Como uma panela de pressão, o adolescente precisa de válvula para sua angústia. O que esvazia a pressão é a possibilidade de expressar a agressividade de outra forma. Às vezes, simplesmente poder dizer que odeia a todos e que quer que o mundo se exploda. Em resumo: a intimidade com as suas pulsões agressivas, aliada à possibilidade de expressá-las, tem o poder de refrear os atos.
Saber viver em sociedade é domar e/ou canalizar nossas tendências destrutivas. Na adolescência ainda não temos carteira de habilitação das nossas condutas, temos medo de perder o controle. O jovem não dá conta sozinho do carrossel de sentimentos de que pode ser tomado, a força do ódio ou a premência do desejo podem ser inebriantes.

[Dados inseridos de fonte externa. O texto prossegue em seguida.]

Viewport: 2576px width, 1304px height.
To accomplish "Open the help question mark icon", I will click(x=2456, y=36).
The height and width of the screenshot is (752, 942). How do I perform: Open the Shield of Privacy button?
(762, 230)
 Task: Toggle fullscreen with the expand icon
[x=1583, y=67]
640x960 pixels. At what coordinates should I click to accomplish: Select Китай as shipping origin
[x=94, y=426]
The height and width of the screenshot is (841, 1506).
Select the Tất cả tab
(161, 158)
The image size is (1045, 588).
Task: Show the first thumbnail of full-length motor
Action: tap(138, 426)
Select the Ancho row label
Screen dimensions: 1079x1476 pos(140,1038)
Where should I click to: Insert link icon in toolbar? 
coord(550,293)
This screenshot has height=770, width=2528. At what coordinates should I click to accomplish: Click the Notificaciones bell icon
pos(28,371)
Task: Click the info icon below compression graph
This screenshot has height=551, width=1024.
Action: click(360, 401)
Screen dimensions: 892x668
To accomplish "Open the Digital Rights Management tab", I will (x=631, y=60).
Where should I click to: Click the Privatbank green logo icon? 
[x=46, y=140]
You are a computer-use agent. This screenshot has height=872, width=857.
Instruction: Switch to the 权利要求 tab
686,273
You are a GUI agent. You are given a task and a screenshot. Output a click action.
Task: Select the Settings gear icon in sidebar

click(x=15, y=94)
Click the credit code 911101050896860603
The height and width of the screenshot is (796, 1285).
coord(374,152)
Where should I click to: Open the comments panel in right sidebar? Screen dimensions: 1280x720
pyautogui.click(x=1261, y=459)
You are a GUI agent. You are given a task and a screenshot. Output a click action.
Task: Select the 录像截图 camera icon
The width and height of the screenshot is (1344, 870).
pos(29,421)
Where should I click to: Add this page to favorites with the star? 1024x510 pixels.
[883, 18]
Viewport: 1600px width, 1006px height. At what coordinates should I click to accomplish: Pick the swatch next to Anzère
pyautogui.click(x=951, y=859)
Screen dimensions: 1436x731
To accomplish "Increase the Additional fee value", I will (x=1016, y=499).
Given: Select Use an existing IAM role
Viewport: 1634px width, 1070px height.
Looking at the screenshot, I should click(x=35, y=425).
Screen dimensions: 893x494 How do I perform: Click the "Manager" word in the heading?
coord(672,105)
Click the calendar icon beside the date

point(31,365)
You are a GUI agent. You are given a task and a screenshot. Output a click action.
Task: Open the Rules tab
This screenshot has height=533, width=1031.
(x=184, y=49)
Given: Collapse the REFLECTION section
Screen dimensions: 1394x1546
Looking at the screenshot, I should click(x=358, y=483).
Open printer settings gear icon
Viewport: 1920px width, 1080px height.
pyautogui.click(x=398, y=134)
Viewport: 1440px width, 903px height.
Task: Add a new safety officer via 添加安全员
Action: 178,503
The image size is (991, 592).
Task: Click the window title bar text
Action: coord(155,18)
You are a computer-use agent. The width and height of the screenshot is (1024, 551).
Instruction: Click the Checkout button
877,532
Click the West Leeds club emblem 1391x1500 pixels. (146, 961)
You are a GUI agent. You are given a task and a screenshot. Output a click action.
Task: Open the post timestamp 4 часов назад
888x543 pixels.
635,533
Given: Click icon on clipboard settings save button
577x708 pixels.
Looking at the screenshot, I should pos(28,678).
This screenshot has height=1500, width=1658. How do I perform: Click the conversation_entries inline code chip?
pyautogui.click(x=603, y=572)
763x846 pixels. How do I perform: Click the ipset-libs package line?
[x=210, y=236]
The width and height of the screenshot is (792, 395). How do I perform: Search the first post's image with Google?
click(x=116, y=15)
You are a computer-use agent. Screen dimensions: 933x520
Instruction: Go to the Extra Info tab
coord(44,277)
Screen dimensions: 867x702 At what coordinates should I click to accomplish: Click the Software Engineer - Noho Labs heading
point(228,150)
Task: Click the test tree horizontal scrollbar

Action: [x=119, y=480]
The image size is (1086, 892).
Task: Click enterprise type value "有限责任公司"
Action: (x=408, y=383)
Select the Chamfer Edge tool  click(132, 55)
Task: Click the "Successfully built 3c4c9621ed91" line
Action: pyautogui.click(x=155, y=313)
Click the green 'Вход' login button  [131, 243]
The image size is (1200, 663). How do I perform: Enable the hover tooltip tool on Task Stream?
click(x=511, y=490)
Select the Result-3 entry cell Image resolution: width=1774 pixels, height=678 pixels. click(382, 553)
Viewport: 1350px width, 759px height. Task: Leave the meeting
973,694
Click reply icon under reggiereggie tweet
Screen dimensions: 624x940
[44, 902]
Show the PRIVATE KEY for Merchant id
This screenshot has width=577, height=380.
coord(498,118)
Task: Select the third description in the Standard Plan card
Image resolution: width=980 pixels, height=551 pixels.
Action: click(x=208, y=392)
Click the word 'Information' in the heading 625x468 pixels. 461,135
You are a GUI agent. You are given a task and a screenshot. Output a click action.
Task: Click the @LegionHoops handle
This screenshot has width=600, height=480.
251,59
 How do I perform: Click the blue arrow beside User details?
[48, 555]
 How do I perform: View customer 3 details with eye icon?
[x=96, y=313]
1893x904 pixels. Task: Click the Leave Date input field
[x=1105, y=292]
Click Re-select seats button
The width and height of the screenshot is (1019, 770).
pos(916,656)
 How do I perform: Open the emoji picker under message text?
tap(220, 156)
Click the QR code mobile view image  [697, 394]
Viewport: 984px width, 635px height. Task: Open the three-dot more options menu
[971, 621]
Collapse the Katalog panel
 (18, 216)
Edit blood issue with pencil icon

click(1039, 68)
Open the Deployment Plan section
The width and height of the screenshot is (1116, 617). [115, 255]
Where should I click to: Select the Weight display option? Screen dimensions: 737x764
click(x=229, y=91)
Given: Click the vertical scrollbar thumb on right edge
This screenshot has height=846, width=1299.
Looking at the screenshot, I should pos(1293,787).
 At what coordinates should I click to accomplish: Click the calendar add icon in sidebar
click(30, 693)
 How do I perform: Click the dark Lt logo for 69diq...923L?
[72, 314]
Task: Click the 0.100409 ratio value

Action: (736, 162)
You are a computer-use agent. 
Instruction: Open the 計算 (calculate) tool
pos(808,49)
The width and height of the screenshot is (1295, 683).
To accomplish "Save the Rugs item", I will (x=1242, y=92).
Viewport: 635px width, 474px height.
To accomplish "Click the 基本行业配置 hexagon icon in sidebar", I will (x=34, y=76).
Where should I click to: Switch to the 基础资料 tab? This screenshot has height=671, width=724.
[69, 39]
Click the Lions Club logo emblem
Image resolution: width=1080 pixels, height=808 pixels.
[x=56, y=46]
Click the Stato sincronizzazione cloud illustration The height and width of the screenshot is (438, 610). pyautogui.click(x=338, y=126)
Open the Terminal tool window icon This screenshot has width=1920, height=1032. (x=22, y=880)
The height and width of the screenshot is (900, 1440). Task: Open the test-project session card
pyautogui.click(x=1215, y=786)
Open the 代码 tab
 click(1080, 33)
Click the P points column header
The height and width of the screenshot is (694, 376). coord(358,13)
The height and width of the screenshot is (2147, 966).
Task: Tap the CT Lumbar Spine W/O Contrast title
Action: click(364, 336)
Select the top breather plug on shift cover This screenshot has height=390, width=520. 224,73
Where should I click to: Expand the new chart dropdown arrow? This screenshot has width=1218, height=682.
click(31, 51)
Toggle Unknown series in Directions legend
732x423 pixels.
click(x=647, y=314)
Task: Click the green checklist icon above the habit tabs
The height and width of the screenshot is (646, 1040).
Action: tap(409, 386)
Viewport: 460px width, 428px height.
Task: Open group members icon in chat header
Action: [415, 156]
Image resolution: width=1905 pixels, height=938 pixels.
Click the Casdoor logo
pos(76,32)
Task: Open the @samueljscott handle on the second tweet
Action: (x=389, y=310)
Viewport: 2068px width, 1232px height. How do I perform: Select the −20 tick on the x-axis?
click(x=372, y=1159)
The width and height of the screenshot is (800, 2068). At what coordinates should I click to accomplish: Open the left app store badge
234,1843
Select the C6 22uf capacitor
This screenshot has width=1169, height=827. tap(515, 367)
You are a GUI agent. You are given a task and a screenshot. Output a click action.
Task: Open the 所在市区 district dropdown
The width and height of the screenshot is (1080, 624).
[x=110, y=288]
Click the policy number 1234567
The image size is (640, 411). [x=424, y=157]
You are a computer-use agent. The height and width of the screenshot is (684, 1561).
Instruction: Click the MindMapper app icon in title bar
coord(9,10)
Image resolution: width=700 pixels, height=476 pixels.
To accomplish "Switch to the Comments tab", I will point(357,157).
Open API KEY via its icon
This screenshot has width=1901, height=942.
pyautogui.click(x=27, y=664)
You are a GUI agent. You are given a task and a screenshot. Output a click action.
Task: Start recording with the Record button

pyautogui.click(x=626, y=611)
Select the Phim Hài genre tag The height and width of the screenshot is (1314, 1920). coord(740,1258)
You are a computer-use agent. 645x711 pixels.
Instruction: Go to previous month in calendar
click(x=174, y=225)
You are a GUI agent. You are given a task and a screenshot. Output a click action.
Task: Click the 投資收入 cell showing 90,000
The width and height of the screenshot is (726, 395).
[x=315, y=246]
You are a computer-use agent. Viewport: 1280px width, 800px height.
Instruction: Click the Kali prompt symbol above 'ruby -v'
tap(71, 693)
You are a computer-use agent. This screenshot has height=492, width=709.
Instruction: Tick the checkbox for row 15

Certos discursos, como o religioso, ou mesmo o do politicamente correto, não dispõem ou aceitam as zonas cinzas das emoções humanas. Para estes, existe o preto e o branco, o bem e o mal, e isso deixa uma pessoa desarmada para entender e suportar as contradições que vive. Não conseguem representar a pluralidade do que experimenta, especialmente sua inexplicável agressividade com quem ama. Porém, crescer é viver tempestades de amor e ódio pelos mais próximos.
Adolescer é nascer outra vez, desta vez para a sociedade. O adolescente já tem o amor paterno, o desafio é inserir-se no mundo, criar uma respeitabilidade entre seus coetâneos. Sair de casa, no sentido metafórico, sair do guarda-chuva afetivo dos pais, é sua missão.
Quando fracassa em circular socialmente, acaba odiando os pais por projeção, acusa-os de querer retê-lo em seu mundo caseiro. Ou então, ataca genericamente o mundo que não o “quer”, e produz vandalismo aleatório, azar do que estiver pela frente.